History log of /freebsd-current/sys/ofed/drivers/infiniband/core/ib_verbs.c
Revision Date Author Comments
# 685dc743 16-Aug-2023 Warner Losh <imp@FreeBSD.org>

sys: Remove $FreeBSD$: one-line .c pattern

Remove /^[\s*]*__FBSDID\("\$FreeBSD\$"\);?\s*\n/


# b633e08c 16-Jun-2021 Hans Petter Selasky <hselasky@FreeBSD.org>

ibcore: Kernel space update based on Linux 5.7-rc1.

Overview:

This is the first stage of a RDMA stack upgrade introducing kernel
changes only based on Linux 5.7-rc1.

This patch is based on about four main areas of work:
- Update of the IB uobjects system:
- The memory holding so-called AH, CQ, PD, SRQ and UCONTEXT objects
is now managed by ibcore. This also require some changes in the
kernel verbs API. The updated verbs changes are typically about
initialize and deinitialize objects, and remove allocation and
free of memory.

- Update of the uverbs IOCTL framework:
- The parsing and handling of user-space commands has been
completely refactored to integrate with the updated IB uobjects
system.

- Various changes and updates to the generic uverbs interfaces in
device drivers including the new uAPI surface.

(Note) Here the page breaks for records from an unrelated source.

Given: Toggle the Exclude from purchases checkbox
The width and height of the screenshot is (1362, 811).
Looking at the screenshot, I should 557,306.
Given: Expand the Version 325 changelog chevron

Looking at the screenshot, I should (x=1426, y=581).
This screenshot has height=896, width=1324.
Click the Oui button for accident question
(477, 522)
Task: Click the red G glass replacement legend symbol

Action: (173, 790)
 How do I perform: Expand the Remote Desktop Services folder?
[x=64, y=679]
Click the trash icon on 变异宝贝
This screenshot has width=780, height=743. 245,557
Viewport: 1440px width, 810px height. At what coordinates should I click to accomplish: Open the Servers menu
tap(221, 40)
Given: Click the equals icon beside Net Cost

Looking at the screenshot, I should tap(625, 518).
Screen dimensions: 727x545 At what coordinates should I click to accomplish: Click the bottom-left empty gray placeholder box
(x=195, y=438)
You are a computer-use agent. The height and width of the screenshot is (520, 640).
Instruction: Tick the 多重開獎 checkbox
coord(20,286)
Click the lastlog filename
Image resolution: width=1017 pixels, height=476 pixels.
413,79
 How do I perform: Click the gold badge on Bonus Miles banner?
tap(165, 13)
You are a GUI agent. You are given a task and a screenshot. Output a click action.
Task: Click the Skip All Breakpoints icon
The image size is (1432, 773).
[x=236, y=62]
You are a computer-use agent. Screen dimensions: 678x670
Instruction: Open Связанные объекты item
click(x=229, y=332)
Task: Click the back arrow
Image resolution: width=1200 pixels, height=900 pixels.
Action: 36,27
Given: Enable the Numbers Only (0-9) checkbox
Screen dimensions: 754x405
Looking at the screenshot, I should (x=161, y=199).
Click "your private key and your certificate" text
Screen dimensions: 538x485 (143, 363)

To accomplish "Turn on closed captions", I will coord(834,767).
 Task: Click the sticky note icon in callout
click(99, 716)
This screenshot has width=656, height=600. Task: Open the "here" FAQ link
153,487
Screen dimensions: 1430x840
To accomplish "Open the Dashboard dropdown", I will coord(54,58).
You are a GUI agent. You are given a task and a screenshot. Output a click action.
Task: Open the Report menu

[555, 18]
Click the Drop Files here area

- The mlx5_ib_devx.c in mlx5ib and related mlx5 core changes.

Dependencies:

- The mlx4ib driver code has been updated with the minimum changes
needed.

- The mlx5ib driver code has been updated with the minimum changes
needed including DV support.

Compatibility:

- All user-space facing APIs are backwards compatible after this
change.

- All kernel-space facing RDMA APIs are backwards compatible after
this change, with exception of ib_create_ah() and ib_destroy_ah()
which takes a new flag.

- The "ib_device_ops" structure exist, but only contains the driver ID
and some structure sizes.

Differences from Linux:

- Infiniband drivers must use the INIT_IB_DEVICE_OPS() macro to set
the sizes needed for allocating various IB objects, when adding
IB device instances.

Security:

- PRIV_NET_RAW is needed to use raw ethernet transmit features.
- PRIV_DRIVER is needed to use other privileged operations.

Based on upstream Linux, Torvalds (5.7-rc1):
8632e9b5645bbc2331d21d892b0d6961c1a08429

MFC after: 1 week
Reviewed by: kib
Differential Revision: https://reviews.freebsd.org/D31149
Sponsored by: NVIDIA Networking


# c3987b8e 16-Jun-2021 Hans Petter Selasky <hselasky@FreeBSD.org>

ibcore: Declare ib_post_send() and ib_post_recv() arguments const

Since neither ib_post_send() nor ib_post_recv() modify the data structure
their second argument points at, declare that argument const. This change
makes it necessary to declare the 'bad_wr' argument const too and also to
modify all ULPs that call ib_post_send(), ib_post_recv() or
ib_post_srq_recv(). This patch does not change any functionality but makes
it possible for the compiler to verify whether the
ib_post_(send|recv|srq_recv) really do not modify the posted work request.

Linux commit:
f696bf6d64b195b83ca1bdb7cd33c999c9dcf514
7bb1fafc2f163ad03a2007295bb2f57cfdbfb630
d34ac5cd3a73aacd11009c4fc3ba15d7ea62c411

MFC after: 1 week
Reviewed by: kib
Sponsored by: Mellanox Technologies // NVIDIA Networking


# d92a9e56 16-Jun-2021 Hans Petter Selasky <hselasky@FreeBSD.org>

ibcore: Simplify ib_modify_qp_is_ok().

All callers to ib_modify_qp_is_ok() provides enum ib_qp_state makes the
checks of out-of-scope redundant. Let's remove them together with updating
function signature to return boolean result.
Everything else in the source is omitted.